Experts estimate that the head feels around 10 lbs for every inch (2.54 cm) of forward head posture, however even heavier on the muscles that attach the head and neck to the back. To demonstrate what that feels like, pick up and hold a 10-pound object, tight to your chest, like a bowling ball. Keep it up with your arm extended out from your body to notice how much heavier it feels, and the pressure it places on your body to sustain the position, even for just a brief while.

Forward head posture is something the body can manage in the short term, but over time the muscles can get tired and the strain can injure the soft tissue in the back of the neck, shoulders and upper back. Some muscles may get stronger to adapt (and some may atrophy), the shoulders may roll forward, the cervical curve may straighten etc. Researchers have observed that forward head posture, particularly with rotation and forward flexion movements, can also reduce neck mobility. Although these changes may lead to a number of negative health problems, neck pain is perhaps the most obvious and common.

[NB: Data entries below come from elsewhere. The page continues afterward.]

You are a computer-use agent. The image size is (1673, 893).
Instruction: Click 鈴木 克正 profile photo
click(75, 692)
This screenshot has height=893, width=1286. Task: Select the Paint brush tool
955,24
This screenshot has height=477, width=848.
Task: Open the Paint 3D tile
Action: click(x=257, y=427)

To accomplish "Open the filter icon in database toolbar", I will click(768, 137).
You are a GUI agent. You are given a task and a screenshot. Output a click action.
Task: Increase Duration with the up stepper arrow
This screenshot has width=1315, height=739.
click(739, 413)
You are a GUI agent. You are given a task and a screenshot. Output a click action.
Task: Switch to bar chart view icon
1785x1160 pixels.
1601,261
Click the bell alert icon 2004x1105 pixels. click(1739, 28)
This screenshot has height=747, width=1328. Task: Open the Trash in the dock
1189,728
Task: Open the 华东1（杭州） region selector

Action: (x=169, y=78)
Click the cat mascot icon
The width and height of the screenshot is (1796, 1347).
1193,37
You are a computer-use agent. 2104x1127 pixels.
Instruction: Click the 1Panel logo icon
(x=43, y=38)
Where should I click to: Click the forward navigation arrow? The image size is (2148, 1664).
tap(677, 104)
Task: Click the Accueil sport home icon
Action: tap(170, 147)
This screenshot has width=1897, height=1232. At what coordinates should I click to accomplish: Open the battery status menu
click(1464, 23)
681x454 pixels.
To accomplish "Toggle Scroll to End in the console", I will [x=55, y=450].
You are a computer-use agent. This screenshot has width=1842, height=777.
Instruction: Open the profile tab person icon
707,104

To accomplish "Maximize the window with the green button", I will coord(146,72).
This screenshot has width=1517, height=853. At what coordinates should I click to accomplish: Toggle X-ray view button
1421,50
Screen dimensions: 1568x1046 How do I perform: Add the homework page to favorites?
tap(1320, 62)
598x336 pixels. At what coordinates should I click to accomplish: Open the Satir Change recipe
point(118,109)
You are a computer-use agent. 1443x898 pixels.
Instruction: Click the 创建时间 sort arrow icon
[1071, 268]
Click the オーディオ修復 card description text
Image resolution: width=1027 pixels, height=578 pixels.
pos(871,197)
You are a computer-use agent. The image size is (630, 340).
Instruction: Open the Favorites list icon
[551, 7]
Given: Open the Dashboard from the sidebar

If a patient arrives for Osteopathic neck pain treatment, it is usually appropriate to correct postural defects in order to produce a successful result. This can be achieved through manual therapies to restore proper movement in the affected joints, and through exercises to retrain the muscles that may have become deconditioned.

A patient may also need to learn improved postural practices, especially when communicating and interacting with their electronic devices. While the process may take time, the good news is that forward-head posture can be reduced, which can also reduce the risk of recurrence of neck pain.